The Republican Village: A developer arrives and is horrified by the presence of the village commons on the edge of town, where the locals graze a few cattle and gather firewood.
This is nothing but socialism,
the developer
says, and pulls strings in the statehouse to get title to
the commons. There he starts construction of a strip mall,
full of franchise outlets which export their profits and
hire very few village natives.
The core of the village begins to decay, and a criminal
element appears. We can solve this problem, and improve
our economy,
the developer says, by building a
state-of-the-art maximum-security prison in the village
square. That land's worthless now anyway.
The new prison requires a new highway, which puts the village within commuting range of the metropolis, so upscale residential developments begin to ooze across the countryside, and it's not a village any more.
The Green Village: Many residents move after being fined for failing to separate their clear glass from brown glass, but otherwise, things don't change much.
The Libertarian Village: They do fine until some greedhead arrives, who starts overgrazing the commons and clear-cutting the woods. When the residents protest, he says they are infringing on his rights.

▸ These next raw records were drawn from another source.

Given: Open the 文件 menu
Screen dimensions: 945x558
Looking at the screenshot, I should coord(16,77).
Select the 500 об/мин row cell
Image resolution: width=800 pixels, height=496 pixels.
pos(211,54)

In Sunday's column, I noted that big-time candidates don't visit the hinterlands these days.
However, I just heard that Jo Jorgensen, the Libertarian candidate for vice-president this year, will venture deep into the Colorado backcountry today. She's speaking at the Adams State College campus in Alamosa from 2 p.m. to 4 p.m., and a reception and dinner are planned this evening.
You can ask her if I'm wrong about the Libertarian Village.